● **Exercise requirements**
Return the following from the records below: each line, word for word, starting with the line that contains "[twitter] (103, 897)" and going on through the line that contains "8951 967 0912 (158, 1836)", with nothing outside that range.

------ Given data ------

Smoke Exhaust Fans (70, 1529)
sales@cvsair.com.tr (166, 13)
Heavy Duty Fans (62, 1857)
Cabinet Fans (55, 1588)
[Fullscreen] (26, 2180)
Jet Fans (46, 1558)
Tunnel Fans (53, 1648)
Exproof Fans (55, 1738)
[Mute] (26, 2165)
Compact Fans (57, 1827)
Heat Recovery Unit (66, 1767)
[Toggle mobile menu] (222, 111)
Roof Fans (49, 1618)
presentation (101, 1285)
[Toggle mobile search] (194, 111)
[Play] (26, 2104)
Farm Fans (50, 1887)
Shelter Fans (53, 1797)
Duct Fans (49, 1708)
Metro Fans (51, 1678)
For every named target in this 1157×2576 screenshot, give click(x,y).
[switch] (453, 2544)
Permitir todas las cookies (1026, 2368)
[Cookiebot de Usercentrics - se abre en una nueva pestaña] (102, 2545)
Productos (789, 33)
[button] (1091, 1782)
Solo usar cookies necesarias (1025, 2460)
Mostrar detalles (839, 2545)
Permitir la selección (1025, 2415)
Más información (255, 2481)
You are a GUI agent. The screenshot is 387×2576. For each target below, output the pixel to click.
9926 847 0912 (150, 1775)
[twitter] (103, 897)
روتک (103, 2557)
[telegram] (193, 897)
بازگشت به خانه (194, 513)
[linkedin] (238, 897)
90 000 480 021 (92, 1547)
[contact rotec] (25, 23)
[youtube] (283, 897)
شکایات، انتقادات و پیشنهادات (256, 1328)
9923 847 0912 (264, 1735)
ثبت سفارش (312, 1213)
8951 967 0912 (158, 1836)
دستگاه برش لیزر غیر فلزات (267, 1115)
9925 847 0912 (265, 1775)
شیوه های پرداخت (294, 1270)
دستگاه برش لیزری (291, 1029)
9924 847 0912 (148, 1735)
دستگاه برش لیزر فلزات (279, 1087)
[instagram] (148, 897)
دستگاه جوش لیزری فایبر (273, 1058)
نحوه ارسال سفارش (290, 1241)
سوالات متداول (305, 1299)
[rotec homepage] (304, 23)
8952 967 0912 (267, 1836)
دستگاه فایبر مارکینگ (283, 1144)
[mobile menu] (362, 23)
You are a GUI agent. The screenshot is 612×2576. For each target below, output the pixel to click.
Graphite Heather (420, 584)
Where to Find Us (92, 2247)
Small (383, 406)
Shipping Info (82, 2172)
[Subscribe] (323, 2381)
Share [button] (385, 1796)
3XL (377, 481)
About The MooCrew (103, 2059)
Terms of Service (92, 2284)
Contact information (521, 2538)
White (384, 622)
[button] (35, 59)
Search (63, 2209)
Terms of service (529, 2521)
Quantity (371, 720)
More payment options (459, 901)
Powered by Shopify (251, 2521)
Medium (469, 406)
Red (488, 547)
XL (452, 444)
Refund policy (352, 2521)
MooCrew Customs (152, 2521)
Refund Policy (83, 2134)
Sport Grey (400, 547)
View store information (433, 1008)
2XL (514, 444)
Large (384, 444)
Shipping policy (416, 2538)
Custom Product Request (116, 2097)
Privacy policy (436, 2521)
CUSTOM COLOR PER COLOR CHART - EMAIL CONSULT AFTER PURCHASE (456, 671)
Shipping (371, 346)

------

● **Answer box**
[twitter] (103, 897)
روتک (103, 2557)
[telegram] (193, 897)
بازگشت به خانه (194, 513)
[linkedin] (238, 897)
90 000 480 021 (92, 1547)
[contact rotec] (25, 23)
[youtube] (283, 897)
شکایات، انتقادات و پیشنهادات (256, 1328)
9923 847 0912 (264, 1735)
ثبت سفارش (312, 1213)
8951 967 0912 (158, 1836)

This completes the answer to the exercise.